Project Euler Problem #10 in Haskell, Perl and C

zerothorder told how he found a solution for Project Euler's Problem 10 in Haskell. The problem is "Find the sum of all primes less than 2,000,000". It is given here below:

primes :: [Integer]
primes = 2 : filter isPrime [3, 5 ..]
    where
        -- only check divisibility of the numbers less than the square root of n
        isPrime n = all (not . divides n) $ takeWhile (\p -> p*p <= n) primes
        divides n p = n `mod` p == 0
 
result = sum $ takeWhile (< 2000000) primes
 
main = do putStrLn( show result )

He says "If this doesn't give you a nerdgasm, I don't know what will.". The problem is that this nerdgasm will last a long time. Benchmarking this program gives that 20 iterations of it run at 310 seconds - less than - about 15 seconds each (on my Pentium 4 2.4GHz machine running Mandriva Linux Cooker).

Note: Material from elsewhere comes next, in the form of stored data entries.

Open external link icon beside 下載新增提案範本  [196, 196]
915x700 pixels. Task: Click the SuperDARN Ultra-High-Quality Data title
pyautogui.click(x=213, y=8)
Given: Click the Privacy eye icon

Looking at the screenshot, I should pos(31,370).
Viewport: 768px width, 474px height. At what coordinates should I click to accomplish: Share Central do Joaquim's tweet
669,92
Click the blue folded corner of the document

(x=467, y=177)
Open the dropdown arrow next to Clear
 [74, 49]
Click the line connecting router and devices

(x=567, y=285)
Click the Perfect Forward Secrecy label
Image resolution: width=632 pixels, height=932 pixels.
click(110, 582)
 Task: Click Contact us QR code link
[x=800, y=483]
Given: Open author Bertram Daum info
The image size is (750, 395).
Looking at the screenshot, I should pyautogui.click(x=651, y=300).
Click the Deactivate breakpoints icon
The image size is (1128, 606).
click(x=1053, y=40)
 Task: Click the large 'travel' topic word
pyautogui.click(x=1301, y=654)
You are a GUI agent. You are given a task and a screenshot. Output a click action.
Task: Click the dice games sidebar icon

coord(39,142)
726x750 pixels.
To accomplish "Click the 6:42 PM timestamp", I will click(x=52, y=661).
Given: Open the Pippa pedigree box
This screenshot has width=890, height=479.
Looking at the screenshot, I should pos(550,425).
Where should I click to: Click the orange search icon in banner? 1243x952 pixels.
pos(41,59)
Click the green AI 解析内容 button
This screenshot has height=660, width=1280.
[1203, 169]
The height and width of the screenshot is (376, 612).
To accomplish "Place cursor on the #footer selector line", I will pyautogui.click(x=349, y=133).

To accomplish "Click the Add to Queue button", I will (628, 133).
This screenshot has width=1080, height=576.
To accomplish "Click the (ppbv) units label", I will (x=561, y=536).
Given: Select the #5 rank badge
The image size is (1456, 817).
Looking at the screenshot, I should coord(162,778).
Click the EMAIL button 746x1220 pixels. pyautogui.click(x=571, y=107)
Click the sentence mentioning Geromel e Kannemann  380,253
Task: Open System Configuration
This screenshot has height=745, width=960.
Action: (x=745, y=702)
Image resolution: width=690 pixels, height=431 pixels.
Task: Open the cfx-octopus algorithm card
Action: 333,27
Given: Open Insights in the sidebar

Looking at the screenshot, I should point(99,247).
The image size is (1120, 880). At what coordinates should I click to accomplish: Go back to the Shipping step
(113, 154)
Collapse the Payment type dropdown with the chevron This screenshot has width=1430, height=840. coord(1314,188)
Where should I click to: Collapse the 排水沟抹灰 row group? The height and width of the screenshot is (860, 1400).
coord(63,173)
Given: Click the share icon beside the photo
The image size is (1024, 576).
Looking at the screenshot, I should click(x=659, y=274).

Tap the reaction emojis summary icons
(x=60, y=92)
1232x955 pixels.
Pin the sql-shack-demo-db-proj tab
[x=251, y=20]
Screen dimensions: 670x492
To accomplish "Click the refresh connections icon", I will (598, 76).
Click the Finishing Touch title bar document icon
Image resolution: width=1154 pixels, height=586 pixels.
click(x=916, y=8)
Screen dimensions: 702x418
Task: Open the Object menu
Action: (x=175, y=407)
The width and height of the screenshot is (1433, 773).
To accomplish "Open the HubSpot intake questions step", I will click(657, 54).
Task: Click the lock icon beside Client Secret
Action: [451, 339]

So next I tried a better Haskell implmenetation that I recalled from a thread I started in the Haskell Café mailing list about implementing a sieve of Eratosthenes in Haskell:

import Data.Int

primes :: Int64 -> [Int64]

primes how_much = sieve [2..how_much] where
         sieve (p:x) = 
             p : (if p <= mybound
                 then sieve (remove (p*p) x)
                 else x) where
             remove what (a:as) | what > how_much = (a:as)
                                | a < what = a:(remove what as)
                                | a == what = (remove (what+step) as)
                                | a > what = a:(remove (what+step) as)
             remove what [] = []
             step = (if (p == 2) then p else (2*p)) 
         sieve [] = []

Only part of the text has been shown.